→ Instructions
1 – Write out the passage from the Scala implicit-conversion text, beginning at the words "Define a separate, maybe" and stopping after the words "A) = new Fooable(a)".
2 – List every sentence in the Scala implicit-conversion text that ends with a question mark, in the order they appear.

→ Extract provided
------

How to implement intermediate types for implicit methods?

Assume I want to offer method foo on existing type A outside of my control. As far as I know, the canonical way to do this in Scala is implementing an implicit conversion from A to some type that implements foo. Now I basically see two options.
Define a separate, maybe even hidden class for the purpose:
protected class Fooable(a : A) {
def foo(...) = { ... }
}
implicit def a2fooable(a : A) = new Fooable(a)
Define an anonymous class inline:
implicit def a2fooable(a : A) = new { def foo(...) = { ... } }
Variant 2) is certainly less boilerplate, especially when lots of type parameters happen. On the other hand, I think it should create more overhead since (conceptually) one class per conversion is created, as opposed to one class globally in 1).
Is there a general guideline? Is there no difference, because compiler/VM get rid of the overhead of 2)?
Using a separate class is better for performance, as the alternative uses reflection.

------

→ Entries provided
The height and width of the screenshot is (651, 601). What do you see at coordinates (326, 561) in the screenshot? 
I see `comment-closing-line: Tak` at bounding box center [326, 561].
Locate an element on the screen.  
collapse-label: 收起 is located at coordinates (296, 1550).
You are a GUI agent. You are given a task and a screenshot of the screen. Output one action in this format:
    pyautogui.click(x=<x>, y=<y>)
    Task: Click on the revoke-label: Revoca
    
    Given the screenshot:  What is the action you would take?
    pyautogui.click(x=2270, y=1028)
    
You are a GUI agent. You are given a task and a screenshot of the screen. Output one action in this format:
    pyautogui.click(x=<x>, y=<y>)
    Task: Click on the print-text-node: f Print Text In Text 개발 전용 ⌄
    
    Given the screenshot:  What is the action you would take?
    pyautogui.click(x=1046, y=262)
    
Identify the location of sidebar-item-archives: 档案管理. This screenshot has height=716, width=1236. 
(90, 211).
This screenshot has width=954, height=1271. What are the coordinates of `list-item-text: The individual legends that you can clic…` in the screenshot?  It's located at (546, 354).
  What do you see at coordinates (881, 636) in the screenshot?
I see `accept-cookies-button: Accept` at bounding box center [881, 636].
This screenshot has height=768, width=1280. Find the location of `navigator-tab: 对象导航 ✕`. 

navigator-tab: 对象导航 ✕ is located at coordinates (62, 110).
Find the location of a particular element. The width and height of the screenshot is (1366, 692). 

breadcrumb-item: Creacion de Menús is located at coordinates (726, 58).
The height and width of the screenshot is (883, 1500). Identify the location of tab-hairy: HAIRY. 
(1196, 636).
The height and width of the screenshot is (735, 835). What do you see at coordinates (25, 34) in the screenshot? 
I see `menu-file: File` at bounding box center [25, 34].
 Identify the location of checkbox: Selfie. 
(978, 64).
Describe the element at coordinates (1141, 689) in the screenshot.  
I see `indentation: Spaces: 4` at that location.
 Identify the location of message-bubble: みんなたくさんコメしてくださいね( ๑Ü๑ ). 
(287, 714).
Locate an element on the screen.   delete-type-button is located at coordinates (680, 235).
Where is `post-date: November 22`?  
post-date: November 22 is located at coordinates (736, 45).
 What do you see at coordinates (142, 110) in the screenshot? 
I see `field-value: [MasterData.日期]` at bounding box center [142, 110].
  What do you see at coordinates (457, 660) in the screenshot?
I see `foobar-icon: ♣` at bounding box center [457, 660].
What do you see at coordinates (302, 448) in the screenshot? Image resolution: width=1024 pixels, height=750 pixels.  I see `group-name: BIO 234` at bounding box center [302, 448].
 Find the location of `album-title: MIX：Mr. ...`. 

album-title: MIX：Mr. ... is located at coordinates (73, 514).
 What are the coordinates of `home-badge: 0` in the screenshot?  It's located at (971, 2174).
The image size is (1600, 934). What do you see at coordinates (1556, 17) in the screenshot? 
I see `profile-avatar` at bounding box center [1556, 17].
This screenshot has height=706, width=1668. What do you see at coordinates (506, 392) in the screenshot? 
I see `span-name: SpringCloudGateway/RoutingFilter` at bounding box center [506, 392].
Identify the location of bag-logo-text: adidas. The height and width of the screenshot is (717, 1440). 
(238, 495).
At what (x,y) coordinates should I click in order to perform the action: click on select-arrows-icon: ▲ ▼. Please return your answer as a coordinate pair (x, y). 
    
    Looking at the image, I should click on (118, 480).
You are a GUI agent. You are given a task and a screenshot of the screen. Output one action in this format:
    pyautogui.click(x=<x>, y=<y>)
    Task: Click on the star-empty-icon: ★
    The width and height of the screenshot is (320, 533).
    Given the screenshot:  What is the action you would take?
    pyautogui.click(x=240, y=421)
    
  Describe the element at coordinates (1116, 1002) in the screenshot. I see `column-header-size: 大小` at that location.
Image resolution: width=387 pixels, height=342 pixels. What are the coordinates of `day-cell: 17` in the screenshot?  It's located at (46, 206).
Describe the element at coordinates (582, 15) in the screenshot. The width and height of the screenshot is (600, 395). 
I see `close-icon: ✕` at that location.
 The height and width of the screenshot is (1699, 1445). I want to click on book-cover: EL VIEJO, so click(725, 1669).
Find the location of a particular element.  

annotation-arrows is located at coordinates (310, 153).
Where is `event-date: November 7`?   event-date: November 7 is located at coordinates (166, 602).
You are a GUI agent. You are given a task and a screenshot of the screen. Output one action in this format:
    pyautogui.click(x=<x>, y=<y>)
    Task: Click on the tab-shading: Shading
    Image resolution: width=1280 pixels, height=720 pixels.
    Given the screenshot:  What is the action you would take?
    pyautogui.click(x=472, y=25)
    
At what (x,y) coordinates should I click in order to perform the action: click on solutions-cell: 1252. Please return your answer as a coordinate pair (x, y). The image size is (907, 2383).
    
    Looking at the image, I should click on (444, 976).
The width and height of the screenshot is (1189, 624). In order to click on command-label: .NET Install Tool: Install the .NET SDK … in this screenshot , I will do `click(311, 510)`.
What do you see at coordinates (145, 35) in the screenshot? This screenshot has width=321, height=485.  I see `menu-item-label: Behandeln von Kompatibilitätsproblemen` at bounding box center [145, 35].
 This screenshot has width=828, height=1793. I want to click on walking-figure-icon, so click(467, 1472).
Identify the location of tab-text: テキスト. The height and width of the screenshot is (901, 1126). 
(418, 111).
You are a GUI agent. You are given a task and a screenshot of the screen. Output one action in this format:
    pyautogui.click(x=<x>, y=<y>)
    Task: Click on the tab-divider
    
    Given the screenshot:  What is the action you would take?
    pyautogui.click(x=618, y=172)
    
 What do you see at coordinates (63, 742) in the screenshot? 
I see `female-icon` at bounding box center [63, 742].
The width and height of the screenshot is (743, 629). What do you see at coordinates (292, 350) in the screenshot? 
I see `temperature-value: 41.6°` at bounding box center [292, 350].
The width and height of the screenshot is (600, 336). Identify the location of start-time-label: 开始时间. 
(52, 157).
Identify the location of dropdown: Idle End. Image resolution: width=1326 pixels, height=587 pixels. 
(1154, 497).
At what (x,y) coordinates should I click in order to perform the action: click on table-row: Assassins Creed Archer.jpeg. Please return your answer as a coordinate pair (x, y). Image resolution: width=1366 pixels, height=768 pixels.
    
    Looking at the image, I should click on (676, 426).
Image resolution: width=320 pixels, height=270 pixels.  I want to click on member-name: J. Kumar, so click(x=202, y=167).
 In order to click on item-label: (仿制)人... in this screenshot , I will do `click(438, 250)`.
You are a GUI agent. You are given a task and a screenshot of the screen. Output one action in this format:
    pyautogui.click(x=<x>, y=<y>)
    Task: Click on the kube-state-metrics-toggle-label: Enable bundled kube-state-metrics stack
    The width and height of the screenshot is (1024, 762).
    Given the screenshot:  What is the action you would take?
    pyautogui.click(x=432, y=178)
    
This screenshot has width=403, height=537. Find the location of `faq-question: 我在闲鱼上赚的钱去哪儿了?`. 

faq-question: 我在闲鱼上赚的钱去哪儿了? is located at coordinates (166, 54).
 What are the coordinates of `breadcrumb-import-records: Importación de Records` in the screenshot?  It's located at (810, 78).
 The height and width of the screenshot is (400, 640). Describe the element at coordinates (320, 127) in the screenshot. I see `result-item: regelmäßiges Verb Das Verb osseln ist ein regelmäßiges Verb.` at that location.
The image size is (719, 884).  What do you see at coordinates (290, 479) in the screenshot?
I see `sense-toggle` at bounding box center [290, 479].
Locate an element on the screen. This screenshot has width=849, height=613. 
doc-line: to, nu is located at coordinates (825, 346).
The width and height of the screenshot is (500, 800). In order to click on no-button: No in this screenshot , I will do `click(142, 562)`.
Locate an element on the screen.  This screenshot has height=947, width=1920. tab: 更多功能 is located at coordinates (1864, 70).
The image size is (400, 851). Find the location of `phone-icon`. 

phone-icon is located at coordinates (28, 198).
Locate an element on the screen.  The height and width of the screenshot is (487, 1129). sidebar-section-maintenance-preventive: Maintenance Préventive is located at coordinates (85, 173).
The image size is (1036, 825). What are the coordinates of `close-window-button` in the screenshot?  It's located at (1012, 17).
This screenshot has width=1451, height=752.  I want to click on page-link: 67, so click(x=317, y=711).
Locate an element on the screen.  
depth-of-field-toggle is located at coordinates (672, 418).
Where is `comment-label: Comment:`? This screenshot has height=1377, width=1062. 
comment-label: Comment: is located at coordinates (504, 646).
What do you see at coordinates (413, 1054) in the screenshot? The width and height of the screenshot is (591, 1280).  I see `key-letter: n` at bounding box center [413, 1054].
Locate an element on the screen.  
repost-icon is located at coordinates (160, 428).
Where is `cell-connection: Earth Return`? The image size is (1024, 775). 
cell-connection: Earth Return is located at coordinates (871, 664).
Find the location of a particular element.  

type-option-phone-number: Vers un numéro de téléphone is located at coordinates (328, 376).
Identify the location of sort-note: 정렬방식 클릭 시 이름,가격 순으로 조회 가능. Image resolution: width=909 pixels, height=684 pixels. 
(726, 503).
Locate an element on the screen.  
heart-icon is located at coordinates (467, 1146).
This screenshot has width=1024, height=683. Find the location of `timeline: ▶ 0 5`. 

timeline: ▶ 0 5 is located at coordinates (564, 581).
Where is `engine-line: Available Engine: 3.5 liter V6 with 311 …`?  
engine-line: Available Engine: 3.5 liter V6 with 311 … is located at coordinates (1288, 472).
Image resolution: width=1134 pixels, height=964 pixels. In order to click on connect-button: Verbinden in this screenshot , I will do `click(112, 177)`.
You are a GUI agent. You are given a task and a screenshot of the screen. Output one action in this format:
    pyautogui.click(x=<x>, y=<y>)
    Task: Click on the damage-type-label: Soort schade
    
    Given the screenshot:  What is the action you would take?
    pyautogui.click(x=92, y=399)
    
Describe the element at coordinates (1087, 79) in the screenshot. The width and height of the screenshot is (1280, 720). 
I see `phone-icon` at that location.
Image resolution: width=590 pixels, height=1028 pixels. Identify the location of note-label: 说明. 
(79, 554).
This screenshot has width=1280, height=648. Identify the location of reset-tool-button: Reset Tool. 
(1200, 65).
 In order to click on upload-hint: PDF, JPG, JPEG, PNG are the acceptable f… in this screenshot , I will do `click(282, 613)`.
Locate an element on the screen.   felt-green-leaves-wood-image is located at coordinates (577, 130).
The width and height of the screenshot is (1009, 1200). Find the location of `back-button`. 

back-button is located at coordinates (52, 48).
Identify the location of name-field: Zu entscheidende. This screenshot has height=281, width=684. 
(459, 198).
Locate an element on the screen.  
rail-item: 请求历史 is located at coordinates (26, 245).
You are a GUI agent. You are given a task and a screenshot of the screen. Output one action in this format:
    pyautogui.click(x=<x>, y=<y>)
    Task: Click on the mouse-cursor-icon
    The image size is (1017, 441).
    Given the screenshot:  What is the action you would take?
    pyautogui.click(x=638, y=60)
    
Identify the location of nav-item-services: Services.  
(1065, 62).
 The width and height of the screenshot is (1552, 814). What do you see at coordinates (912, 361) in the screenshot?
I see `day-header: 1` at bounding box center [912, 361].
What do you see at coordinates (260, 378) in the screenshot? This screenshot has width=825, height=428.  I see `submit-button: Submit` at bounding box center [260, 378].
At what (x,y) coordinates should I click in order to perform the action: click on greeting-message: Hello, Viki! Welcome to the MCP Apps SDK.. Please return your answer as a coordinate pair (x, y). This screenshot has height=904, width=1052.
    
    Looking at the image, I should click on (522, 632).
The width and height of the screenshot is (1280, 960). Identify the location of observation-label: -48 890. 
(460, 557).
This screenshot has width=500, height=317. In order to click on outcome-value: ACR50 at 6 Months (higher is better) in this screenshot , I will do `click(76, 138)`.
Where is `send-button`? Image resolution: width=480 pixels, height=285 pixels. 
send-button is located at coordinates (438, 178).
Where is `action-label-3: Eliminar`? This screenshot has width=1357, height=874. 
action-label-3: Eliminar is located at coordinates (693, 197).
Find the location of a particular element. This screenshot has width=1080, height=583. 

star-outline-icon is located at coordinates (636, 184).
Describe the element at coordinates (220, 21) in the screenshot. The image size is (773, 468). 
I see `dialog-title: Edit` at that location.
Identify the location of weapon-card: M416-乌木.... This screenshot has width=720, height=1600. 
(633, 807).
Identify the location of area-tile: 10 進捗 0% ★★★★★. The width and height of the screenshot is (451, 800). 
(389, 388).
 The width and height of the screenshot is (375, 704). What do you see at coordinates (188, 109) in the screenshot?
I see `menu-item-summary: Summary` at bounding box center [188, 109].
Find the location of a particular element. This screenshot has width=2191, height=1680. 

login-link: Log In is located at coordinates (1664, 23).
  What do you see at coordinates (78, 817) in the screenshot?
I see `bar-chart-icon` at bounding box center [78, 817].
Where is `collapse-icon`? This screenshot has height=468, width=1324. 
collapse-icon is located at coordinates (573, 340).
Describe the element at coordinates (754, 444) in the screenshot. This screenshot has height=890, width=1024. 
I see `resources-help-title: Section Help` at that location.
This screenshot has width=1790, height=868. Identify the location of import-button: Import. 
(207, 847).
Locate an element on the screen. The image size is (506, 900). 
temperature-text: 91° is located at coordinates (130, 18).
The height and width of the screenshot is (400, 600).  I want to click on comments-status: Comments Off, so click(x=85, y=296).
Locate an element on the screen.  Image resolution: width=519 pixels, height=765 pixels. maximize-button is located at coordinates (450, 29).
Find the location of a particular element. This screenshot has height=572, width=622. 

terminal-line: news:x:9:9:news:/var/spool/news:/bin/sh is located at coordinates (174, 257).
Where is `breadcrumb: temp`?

------

→ Per-task answers
1 –
Define a separate, maybe even hidden class for the purpose:
protected class Fooable(a : A) {
def foo(...) = { ... }
}
implicit def a2fooable(a : A) = new Fooable(a)

2 –
How to implement intermediate types for implicit methods?
Is there a general guideline?
Is there no difference, because compiler/VM get rid of the overhead of 2)?